──────── Excerpt to read

Grade III: cryo-irrigation with liquid nitrogen of each acne-element using a nozzle for interstitial linear freezing, until a stable, visible for 5–10 seconds icing of the entire surface of the pathological element occurs, with two to three iterations of the freeze-thaw cycle at each site during one procedure.
This is followed by the facial cryomassage (and/or other site with signs of dermatosis), according to the technique described above.
Grade IV: consecutive freezing of pathological acne elements by applying a drop of atmospheric oxygen liquefied passively on a cannula (4 mm), using “Ledok” cryoapparatus with an oval pointed applicator. Each acne element is subjected to cryo-exposure three times. Then, cryomassage of facial skin (and/or other site with signs of dermatosis) is performed with a roller cooled in liquid nitrogen, until a visible white freezing trace is formed.
Our treatment method for provoked acne (acne artificialis, acne mechanica, acne venenata, contact acne, acne toxica, acne de la brilliantine, acné excoriée des jeunes filles) and Gram-negative folliculitis involves topical application using an applicator with the meshed-cellular elastic surface, 7–10 cm long, fixed to the handle. The applicator is moistened with liquid nitrogen, placed parallel to the treated surface and is slid in continuous rotational movements, under light pressure from the operating hand, over the affected surface until the minute skin whitening is formed.
Cryo-sessions are conducted once or twice per week. Depending on the acne severity, the course includes 10–15 procedures.
Cryogenic treatment for acne affects successfully three key components of pathogenetic significance through normalizing the sebum evacuation and destroying microbial associations and thus it arrests inflammation. At the same time, cryo-exposure triggers a pronounced immunomodulatory effect. The clinical effectiveness of cryotherapy is translated into the shorter time of treatment, the longer remission period, as well as the prevention of posteruptive scarring and persistent dyschromia.

────────────────
──────── Source information

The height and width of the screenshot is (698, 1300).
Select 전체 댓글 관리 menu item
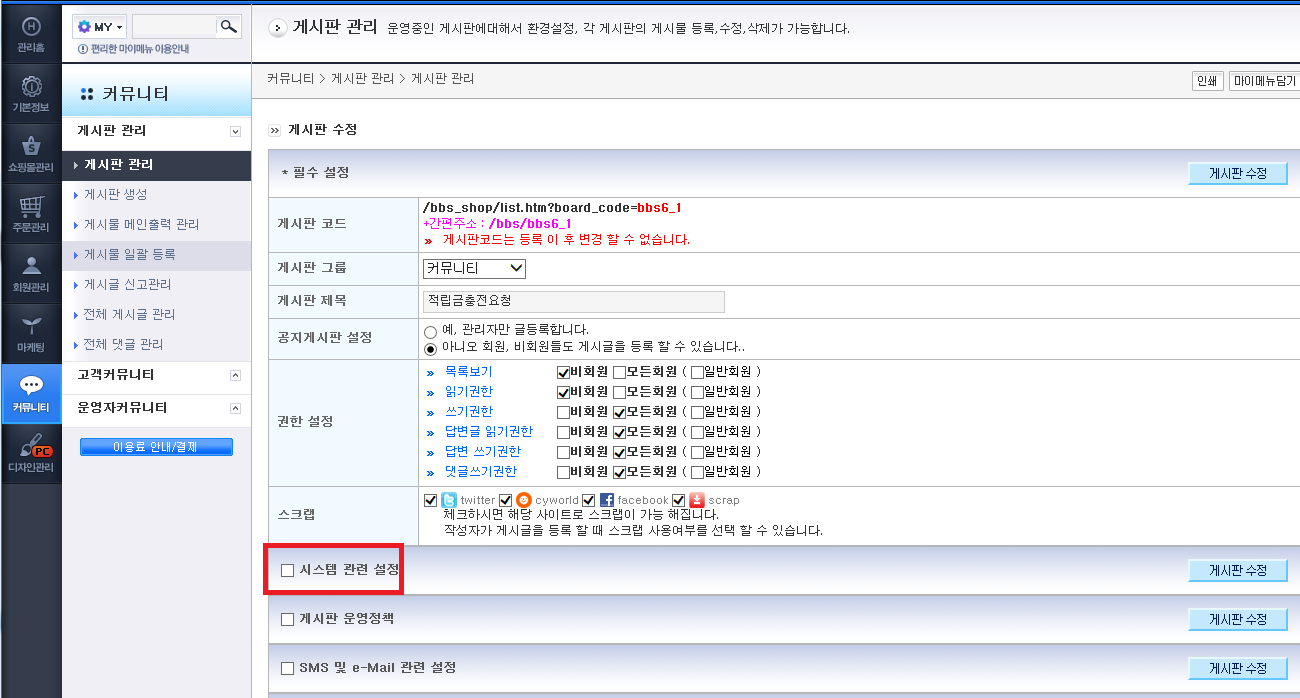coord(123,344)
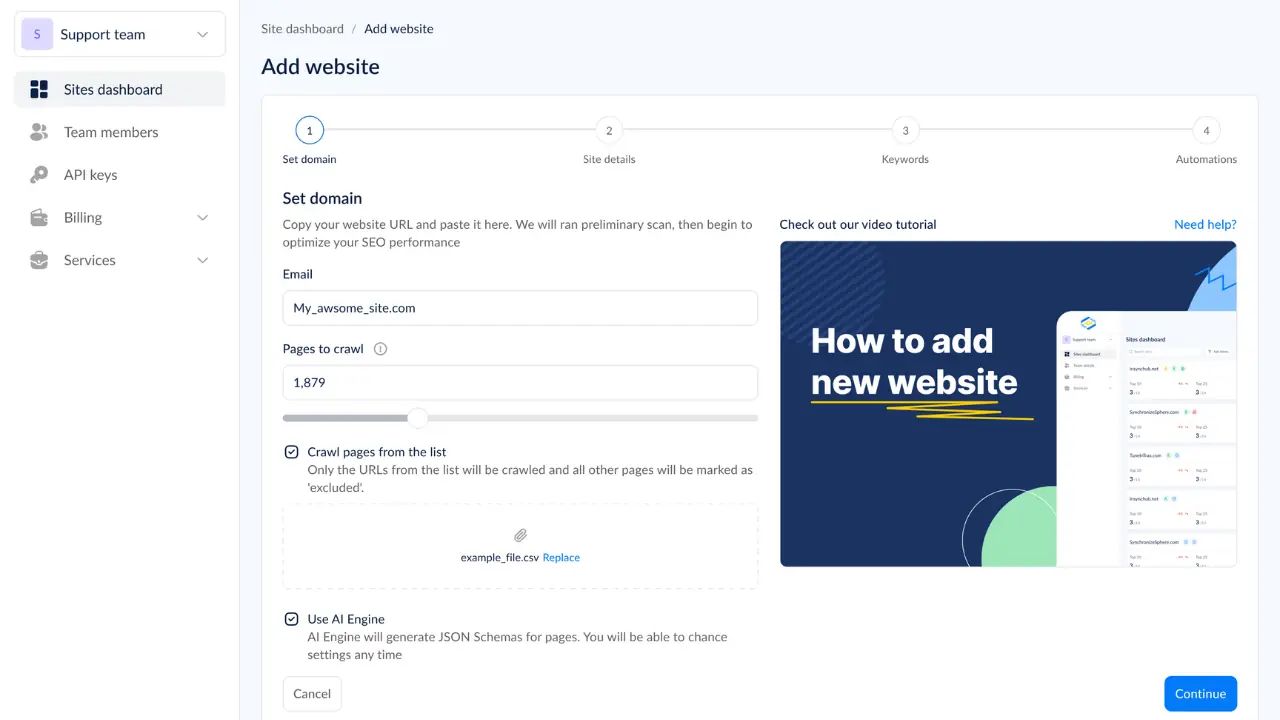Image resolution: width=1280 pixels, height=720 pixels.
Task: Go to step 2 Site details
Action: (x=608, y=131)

────────────────

▸ Tasks to complete:
a: According to the text on cryotherapy for acne, how often are cryo-sessions conducted?
b: Write the next part of the text on cryotherapy for acne, picking up right after its final sentence.

▸ Responses per task:
a: Once or twice per week.

b:
Its high efficiency is based on the marked compensation of the initial microcirculatory disturbances and the immunocorrecting effect on both the cellular and humoral immunity, which is manifested in the normalized ratio of immunoregulatory subpopulations of T-lymphocytes, increasing their functional activity, and recovery of serum immunoglobulins A and G up to their normal level. Moreover, ultra-low temperatures destroy melanocytes, thereby preventing traumatic pigmentation and local melanodermy. Additionally, the obtained morphological data prove that cryodestruction provides an effective treatment method for posteruptive keloids and hypertrophic scars, ensuring their complete destruction and the subsequent skin regeneration, similar to that organotypic regeneration. The outcome of treatment is presented in Figure 7.
Dermatoses, in particular, acne and psoriasis, can provoke sensitive reactions and hypochondriac disorders. Obviously, formation of secondary (in relation to the somatic pathology) mental disorders depends on a number of social and demographic factors, specifics of the primary disease, and premorbid properties of the person, but eventually they only emphasize the significance of this problem. In addition, the internal picture of the disease, as the major complex of secondary psychological symptoms, can complicate the course of the disease in certain cases, hinder the success of therapeutic measures, and slow down the rehabilitation. Treatment for dermatoses is in need and the effective treatment is in double need. Treatment of all dermatological pathologies can not be described just in one chapter and for this reason the priority was given here to the most common dermatoses. Our current work includes development of a guideline for physicians “Cryogenic treatment methods in dermatology” (the tentative title).